“O inocente é o mais perigoso. Ele tem a raiva maior e age de forma mais destrutiva num relacionamento, porque acha que está com a razão. Perde o senso de medida. O culpado está sempre mais disposto a ceder e a reparar. Via de regra, a reconciliação fracassa não pelo lado do culpado, mas do inocente.”
– Bert Hellinger
Certa vez uma amiga me disse que escrevo em um nível que a maioria das pessoas nem chegou a contemplar, que tenho uma maneira romântica de olhar o mundo. Eu achei graça, mas não esqueci suas palavras, até porque ela não foi a única a achar que tenho uma maneira peculiar e deveras romântica de olhar o mundo. Na época entendi como se fosse um elogio, acredito que foi esse o intuito, mas hoje em minha concepção de mundo, já não considero um grande elogio.

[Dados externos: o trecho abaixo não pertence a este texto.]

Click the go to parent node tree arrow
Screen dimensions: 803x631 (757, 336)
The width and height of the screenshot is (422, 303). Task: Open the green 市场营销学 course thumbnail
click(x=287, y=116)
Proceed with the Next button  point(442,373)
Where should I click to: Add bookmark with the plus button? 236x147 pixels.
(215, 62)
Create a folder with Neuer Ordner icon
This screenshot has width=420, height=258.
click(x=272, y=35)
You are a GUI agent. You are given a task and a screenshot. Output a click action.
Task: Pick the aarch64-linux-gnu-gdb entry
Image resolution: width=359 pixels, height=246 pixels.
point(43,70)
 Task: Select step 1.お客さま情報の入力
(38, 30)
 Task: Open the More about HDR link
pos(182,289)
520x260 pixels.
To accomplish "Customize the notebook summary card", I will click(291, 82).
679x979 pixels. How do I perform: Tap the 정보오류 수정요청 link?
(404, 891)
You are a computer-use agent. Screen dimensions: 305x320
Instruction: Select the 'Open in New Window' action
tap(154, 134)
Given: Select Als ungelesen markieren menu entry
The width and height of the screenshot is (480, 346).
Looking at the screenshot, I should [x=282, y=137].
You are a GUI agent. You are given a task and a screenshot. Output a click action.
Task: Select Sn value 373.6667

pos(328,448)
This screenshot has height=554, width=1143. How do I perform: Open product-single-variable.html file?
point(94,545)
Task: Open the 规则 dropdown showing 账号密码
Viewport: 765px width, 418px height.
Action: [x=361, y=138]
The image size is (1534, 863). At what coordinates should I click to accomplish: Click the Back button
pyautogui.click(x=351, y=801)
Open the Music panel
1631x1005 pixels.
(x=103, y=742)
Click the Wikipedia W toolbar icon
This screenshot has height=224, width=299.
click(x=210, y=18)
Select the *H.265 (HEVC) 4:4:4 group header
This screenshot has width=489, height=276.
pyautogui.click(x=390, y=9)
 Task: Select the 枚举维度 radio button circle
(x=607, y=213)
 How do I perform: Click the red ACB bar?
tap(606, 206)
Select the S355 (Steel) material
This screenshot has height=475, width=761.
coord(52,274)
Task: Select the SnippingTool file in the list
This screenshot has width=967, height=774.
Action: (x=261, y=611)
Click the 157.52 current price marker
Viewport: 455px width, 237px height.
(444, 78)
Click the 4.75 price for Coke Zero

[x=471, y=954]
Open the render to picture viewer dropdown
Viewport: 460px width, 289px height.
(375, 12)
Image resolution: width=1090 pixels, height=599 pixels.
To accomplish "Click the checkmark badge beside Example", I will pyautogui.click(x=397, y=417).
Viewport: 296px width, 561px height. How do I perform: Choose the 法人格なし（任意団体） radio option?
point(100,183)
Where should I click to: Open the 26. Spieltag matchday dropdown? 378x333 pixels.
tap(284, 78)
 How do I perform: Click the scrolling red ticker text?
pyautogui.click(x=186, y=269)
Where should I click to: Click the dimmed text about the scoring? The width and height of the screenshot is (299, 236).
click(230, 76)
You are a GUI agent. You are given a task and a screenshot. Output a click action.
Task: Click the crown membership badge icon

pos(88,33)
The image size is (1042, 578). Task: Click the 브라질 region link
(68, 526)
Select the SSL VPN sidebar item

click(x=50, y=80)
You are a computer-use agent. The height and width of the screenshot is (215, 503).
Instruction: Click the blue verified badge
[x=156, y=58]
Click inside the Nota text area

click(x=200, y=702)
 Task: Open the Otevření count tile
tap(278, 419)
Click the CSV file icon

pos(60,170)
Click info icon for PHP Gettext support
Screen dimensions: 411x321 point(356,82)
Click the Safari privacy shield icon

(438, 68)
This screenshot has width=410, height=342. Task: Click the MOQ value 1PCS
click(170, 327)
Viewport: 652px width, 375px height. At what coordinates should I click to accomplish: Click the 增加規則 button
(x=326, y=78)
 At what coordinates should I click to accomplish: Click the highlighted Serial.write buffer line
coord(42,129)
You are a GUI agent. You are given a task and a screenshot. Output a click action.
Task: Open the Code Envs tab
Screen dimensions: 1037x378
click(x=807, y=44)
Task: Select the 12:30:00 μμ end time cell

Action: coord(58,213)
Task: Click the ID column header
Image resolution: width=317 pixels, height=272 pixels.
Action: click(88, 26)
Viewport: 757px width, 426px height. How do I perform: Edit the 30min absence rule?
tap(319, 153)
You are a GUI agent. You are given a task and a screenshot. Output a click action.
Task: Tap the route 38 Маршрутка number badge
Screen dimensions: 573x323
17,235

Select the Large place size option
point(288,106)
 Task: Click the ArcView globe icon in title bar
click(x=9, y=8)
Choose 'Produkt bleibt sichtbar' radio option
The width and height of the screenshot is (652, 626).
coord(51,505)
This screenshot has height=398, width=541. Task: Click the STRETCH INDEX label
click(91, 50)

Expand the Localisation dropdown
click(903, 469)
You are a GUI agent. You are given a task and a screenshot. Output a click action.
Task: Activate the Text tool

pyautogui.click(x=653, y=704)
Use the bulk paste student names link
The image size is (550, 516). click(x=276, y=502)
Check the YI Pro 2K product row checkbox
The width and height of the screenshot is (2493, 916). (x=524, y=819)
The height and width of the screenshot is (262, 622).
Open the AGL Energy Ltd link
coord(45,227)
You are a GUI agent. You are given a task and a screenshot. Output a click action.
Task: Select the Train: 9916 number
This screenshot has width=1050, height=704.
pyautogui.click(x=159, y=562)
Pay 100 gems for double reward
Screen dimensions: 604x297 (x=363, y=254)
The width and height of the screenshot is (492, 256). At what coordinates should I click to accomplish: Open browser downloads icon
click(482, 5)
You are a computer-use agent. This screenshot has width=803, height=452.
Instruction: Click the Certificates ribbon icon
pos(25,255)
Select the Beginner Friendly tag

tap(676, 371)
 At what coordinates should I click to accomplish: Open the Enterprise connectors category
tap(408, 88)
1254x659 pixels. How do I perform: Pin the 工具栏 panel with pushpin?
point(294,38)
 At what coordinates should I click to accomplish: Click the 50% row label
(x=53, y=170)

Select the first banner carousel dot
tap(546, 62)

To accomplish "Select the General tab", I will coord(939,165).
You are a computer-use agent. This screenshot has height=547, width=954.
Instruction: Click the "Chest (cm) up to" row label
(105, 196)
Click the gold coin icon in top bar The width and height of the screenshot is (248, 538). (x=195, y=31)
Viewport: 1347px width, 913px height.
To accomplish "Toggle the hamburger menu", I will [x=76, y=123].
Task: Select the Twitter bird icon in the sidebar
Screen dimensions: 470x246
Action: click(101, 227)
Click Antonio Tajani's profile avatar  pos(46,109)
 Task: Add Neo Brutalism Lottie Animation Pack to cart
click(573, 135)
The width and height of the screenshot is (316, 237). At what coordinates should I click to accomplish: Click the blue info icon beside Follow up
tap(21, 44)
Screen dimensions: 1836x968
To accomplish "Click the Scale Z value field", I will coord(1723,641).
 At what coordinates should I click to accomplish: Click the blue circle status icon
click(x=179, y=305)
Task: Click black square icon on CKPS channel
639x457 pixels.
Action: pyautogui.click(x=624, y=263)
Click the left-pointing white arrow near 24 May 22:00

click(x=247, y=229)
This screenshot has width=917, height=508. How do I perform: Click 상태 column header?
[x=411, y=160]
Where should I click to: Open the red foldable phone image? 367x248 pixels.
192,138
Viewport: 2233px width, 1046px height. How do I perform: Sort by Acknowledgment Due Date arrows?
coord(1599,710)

A maneira como vejo o mundo, as exigências que me faço, o que sonho para mim e para aqueles que amo é muito diferente da realidade, eu sempre soube disso. Reconheço que possuo uma ingenuidade da qual muitas vezes tentei me libertar e nem sempre fui bem sucedida. Em desespero, resolvi apelar para os florais, o meu pedido para a “floraterapeuta” foi: “- quero ser mais cética, quero parar de sonhar com um mundo que não existe” (e sim, quero ser cética que ainda acredita em florais). Eu duvido que alguém já tenha pedido algo parecido e meu tom não era de vitimização, era apenas uma constatação de como quero libertar-me de uma espécie de inocência tola que não já não deve pertencer aos adultos.
Explico:
Com certeza é melhor acreditar demais nas pessoas do que viver desconfiada, mas ser cético é diferente de ser desconfiado e é também mais saudável. Além do mais, existe um tipo de inocência que cega, que não é natural dos adultos, que coloca o inocente em risco. As crianças nasceram inocentes, acreditando em palavras, confiando em todos. Ao longo do nosso percurso a maturidade deve nos presentear com uma boa dose de ceticismo e isso não é ruim, é bom desenvolver um olhar mais crítico daquele que aprende a observar. Esse é o processo orgânico do crescer, evoluir, amadurecer, o nosso cérebro é de certa maneira programado para tanto, ou então não existiria diferenciação entre ser criança e ser adulto.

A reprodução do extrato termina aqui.